Reverse engineering

# Reverse Engineering Structures

December 18, 2012 by Dejan Lukan

Introduction

In this part of the tutorial, we’ll take a look at how we can figure out a structure when reverse engineering a binary. First, we must write a C++ program that declares and uses the structure, so that we’ll be able to reverse engineer it. The basic difference between arrays and structures is the fact that we’re using an index to address consecutive elements of the array, whereas with structures we’re using named members to access specific data within the structure.

When working with structures, we must keep in mind that the size of the structure is declared as the sum of all its data members aligned on word boundary in memory. What does that mean? It means that the compiler will align each data structure on a 4-byte boundary, so it can read and write member values from memory more efficiently.

Global Structures

The program written in C++ that uses global structures can be seen below:

[cpp]
#include <iostream>

struct s {
int x;
int y;
int z;
double value;
} mys;

int main(int argc, char **argv) {
mys.x = 1;
mys.y = 2;
mys.z = 3;
mys.value = 9.9;

std::cout << mys.value << std::endl;

return 0;
}
[/cpp]

Let’s compile and run the program to see what it does. We can do that by downloading the MinGW software package in Windows and issue the two commands that can be seen on the picture below:

We compiled the program with the g++ compiler and after running it, the program outputted the number 9.9. In the source code of the program, we’re first defining a structure that has four members: variable x, an integer; variable y, an integer; variable z, an integer; and variable value, a double. The structure can represent points and their values in a three-dimensional space. We’re also defining an instance of the structure named mys when declaring the structure: note that this is just a shortcut to declaring the structure in a normal way like “struct s mys.”

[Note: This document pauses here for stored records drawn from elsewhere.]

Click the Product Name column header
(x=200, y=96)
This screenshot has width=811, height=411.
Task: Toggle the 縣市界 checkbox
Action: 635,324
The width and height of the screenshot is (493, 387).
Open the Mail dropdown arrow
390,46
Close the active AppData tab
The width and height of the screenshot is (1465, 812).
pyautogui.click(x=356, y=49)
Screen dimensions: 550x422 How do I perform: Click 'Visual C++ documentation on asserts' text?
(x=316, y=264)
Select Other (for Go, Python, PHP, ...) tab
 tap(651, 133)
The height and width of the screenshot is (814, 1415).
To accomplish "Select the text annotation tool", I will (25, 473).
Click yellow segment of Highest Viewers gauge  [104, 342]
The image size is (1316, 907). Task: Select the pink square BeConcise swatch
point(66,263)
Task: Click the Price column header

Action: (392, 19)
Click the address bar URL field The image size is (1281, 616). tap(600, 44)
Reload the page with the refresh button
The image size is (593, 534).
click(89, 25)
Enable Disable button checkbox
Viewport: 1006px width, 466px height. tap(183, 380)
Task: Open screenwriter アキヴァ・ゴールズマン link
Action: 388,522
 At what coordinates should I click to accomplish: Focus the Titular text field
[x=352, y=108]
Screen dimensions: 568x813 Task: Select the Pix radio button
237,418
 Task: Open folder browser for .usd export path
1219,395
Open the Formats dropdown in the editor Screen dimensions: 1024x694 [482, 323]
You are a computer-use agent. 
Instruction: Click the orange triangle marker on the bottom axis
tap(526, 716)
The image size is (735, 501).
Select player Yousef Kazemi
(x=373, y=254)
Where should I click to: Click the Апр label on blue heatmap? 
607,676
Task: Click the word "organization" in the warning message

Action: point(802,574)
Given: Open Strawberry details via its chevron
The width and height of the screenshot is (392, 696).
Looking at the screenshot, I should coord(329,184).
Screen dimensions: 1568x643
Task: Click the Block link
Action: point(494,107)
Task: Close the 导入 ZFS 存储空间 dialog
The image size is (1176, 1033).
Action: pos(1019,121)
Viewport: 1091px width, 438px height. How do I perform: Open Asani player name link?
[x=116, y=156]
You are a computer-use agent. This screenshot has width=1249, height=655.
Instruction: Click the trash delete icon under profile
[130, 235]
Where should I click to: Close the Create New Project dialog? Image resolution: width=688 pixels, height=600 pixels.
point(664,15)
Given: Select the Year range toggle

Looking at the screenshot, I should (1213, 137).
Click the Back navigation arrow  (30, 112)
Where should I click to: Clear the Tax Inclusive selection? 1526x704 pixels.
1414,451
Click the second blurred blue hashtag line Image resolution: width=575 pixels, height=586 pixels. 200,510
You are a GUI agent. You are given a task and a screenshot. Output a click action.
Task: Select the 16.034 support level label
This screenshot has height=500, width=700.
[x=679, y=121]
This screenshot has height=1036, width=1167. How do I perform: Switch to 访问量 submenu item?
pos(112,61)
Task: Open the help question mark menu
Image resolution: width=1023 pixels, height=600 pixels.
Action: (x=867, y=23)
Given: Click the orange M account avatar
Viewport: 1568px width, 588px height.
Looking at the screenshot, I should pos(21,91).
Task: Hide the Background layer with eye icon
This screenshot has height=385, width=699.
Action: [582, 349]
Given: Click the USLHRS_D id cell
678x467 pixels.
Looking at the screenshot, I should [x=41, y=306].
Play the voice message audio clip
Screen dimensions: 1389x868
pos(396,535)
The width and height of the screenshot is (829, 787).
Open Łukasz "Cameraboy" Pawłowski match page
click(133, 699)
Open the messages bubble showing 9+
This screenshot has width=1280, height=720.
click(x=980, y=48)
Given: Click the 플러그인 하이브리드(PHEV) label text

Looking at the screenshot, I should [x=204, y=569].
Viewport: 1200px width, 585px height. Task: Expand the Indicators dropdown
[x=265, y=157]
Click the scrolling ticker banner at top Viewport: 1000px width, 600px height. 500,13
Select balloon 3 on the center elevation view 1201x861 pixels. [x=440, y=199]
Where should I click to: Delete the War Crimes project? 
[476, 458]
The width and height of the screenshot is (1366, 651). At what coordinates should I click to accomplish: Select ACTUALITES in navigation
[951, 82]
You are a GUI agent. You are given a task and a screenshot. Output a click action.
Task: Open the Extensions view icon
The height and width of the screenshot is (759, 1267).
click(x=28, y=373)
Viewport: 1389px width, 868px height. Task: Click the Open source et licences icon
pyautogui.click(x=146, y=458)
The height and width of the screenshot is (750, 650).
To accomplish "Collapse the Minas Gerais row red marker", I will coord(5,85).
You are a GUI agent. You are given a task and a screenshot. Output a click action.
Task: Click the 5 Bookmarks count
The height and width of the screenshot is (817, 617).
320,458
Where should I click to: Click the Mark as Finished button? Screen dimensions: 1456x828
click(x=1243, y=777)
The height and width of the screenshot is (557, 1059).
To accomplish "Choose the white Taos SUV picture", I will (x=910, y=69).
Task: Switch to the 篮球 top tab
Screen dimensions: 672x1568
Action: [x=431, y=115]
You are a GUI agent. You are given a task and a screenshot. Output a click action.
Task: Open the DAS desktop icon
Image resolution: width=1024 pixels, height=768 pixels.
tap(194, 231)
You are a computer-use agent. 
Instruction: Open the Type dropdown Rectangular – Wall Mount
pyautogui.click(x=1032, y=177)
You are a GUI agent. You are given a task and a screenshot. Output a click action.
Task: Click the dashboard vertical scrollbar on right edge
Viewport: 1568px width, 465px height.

If we load the program in Ida, we can quickly find the following disassembly that initialized the numbers 1, 2, 3 to the x, y, z members of a structure and which defined the value of member ‘value’ to be 9.9. The disassembly can be seen on the picture below:

In the assembly code, we can see the direct assignment of values 1, 2, 3 and 9.9 to a certain memory location by using the variables dword_405020, dword_405024, dword_405028 for variables x, y and z and dword_405030, dword_405034 for variable ‘value’. In the assembly code, there is no math involved at all, so we really can’t be sure if the structure is involved or not. The way we see it, the program references a few global variables rather the members of the structure.

Local Structures

First let’s present the C++ program that allocates the structure locally and declares its members. Basically, the program is the same as with the global structures, except that the structure is declared locally; all the rest is the same. The whole C++ program is as follows:

[cpp]
#include <iostream>

struct s {
int x;
int y;
int z;
double value;
};

int main(int argc, char **argv) {
struct s mys;
mys.x = 1;
mys.y = 2;
mys.z = 3;
mys.value = 9.9;

std::cout << mys.value << std::endl;

return 0;
}
[/cpp]

We can see that we’re first declaring the structure with four members: variable x, y and z that are of type int and variable ‘value’ that is of type double. We can copy the program to Windows executable, compiling it and running it. We can see that on the picture below:

Okay, so the program works as expected, because it outputs the number 9.9. But we’re interested in the disassembled version of the program that we can obtain very quickly by opening up the executable in Ida Pro and finding the appropriate section of the executable. The disassembly listing can be seen below:

In the disassembly function, we can quickly figure out that we’re using 0x30 bytes for local variables, which is the fact that we’re declaring the structure locally. In the previous example where we declared the structure globally, we only used 0x10 bytes on the stack for local variables.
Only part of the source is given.